In John 12, Mary breaks open an expensive oil at Jesus’ feet and anoints them. The disciples thought she was crazy to “waste” the oil in that way but Jesus basically told them to mind their business.

A variation of this text exists in all 4 Gospels. The consistent thread through all of them is a woman, anointing Jesus’ feet. There is debate on whether it was the same woman in all the text, particularly with the Luke text as the woman was described as sinful when Mary of Bethany was seen as loving/ beloved. Whether it was the same woman or not, sinful or not, named or not.
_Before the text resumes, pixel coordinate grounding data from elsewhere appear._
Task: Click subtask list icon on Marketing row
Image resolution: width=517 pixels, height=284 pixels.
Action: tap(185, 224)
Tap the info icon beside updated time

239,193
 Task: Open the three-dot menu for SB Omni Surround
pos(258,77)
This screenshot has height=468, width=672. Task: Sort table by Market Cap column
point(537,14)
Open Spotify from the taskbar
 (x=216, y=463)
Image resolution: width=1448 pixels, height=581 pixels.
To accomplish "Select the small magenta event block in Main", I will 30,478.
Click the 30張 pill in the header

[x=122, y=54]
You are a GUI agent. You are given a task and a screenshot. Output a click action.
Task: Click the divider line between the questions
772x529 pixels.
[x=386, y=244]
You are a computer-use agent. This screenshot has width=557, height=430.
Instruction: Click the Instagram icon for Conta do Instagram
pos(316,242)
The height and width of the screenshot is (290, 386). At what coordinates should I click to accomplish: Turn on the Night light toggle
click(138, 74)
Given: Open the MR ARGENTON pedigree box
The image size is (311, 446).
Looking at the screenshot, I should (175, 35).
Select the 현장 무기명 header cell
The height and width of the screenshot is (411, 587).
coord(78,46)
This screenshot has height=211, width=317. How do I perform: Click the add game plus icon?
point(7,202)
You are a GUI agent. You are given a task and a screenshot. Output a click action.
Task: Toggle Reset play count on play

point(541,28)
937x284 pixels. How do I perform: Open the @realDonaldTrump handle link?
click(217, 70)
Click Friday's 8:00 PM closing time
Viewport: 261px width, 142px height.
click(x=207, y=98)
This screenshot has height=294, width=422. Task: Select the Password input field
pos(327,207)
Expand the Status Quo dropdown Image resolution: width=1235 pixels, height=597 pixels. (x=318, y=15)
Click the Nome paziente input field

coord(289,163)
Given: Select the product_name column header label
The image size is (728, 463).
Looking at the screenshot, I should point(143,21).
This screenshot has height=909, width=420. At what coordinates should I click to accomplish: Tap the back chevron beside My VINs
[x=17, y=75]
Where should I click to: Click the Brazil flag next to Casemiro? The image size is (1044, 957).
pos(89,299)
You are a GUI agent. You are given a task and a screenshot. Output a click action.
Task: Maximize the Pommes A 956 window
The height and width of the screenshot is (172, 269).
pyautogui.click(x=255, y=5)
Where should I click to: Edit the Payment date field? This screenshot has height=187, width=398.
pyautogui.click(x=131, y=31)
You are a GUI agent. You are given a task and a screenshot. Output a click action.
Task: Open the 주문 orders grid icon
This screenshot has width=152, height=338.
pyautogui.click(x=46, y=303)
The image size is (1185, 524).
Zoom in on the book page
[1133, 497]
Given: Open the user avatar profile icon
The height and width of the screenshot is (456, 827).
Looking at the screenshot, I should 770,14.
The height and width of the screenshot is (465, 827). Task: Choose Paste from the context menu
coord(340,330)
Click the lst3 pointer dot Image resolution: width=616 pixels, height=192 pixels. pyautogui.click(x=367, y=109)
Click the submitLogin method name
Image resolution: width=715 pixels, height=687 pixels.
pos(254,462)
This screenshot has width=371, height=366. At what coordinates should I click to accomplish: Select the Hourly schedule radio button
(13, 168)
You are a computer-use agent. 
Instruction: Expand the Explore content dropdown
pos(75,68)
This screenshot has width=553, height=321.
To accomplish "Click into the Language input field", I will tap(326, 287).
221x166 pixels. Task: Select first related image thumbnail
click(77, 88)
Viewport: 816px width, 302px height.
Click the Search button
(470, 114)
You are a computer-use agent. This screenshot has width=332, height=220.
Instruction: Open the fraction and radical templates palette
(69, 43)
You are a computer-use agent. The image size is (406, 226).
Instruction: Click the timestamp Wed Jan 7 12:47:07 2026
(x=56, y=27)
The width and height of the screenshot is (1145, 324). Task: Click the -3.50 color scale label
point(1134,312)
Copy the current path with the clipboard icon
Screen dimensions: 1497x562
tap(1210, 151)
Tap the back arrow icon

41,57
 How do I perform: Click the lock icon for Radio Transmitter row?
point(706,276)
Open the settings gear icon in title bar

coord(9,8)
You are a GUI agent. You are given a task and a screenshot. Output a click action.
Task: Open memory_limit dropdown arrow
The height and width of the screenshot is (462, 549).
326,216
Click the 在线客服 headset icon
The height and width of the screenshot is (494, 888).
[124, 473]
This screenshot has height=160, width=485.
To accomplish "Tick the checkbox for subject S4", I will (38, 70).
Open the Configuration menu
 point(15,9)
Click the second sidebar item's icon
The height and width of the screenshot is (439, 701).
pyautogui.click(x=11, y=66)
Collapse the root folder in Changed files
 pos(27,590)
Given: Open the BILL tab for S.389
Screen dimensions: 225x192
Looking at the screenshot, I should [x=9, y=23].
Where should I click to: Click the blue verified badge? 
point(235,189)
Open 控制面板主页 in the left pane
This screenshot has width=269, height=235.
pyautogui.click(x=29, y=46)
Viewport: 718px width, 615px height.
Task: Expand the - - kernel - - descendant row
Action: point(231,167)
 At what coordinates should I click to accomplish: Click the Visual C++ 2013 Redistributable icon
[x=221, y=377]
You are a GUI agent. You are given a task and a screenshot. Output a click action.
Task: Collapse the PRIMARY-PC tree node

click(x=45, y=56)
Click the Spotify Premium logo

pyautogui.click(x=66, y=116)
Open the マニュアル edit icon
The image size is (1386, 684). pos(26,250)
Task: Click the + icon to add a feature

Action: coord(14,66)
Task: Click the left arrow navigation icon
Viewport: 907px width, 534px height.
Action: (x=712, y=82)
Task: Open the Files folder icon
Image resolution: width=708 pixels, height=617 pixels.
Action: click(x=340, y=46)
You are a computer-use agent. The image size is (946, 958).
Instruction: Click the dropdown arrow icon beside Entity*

Whether with oil or tears, in all the accounts a woman anointed Jesus… and someone (particularly of the male variety) was upset about it. Whether they considered it a waste of resources because the oil could have been sold or a waste of time because the woman was a sinner and deemed by those present unworthy of Jesus’ time. But what is also consistent through them all is Jesus defending the woman’s actions. Speaking truth to power in honor of the woman who had offered what she had to Christ.

Friends, are we making decisions on behalf of “the poor” to serve our own interests? Are we building a hierarchy of God’s beloveds? Are we stealing from the common purse? Are we stealing from the body of Christ? Or are we anointing Jesus’ feet with our treasures, our time, our talents. Are we speaking against powers that would exclude our neighbor? Ignore her pain?

Jesus told Judas, told his disciples, told those gathered, and told the Pharisees, to leave her alone. Jesus made space for the woman, in a time when it would have been unconventional for a woman to be among men, Jesus said, leave her alone. 

So what does this have to do with love? 

Love in action is more than educating congregations on how to be more friendly to queer folks. It’s bigger than any congregation or the institution of the church. Love in action is caring about our neighbors. Acknowledging their intersections and advocating for them. Advocating for them when no one is looking. When it’s not “sexy” to do so. When it’s not “safe” to do so.
 
Sharei Green (she/her) is a Womanist theologian currently pursuing her MDiv at the Lutheran School of Theology at Chicago.  Sharei has a strong commitment to community healing and sabbath, especially in BIPOC communities and all their intersections. She is the co-author of God’s Holy Darkness, a children’s book that deconstructs anti-Blackness in Christian theology by celebrating instances in the story of God’s people when darkness, blackness, and night are beautiful, good, and holy. She serves on staff with ELM as the operations support person.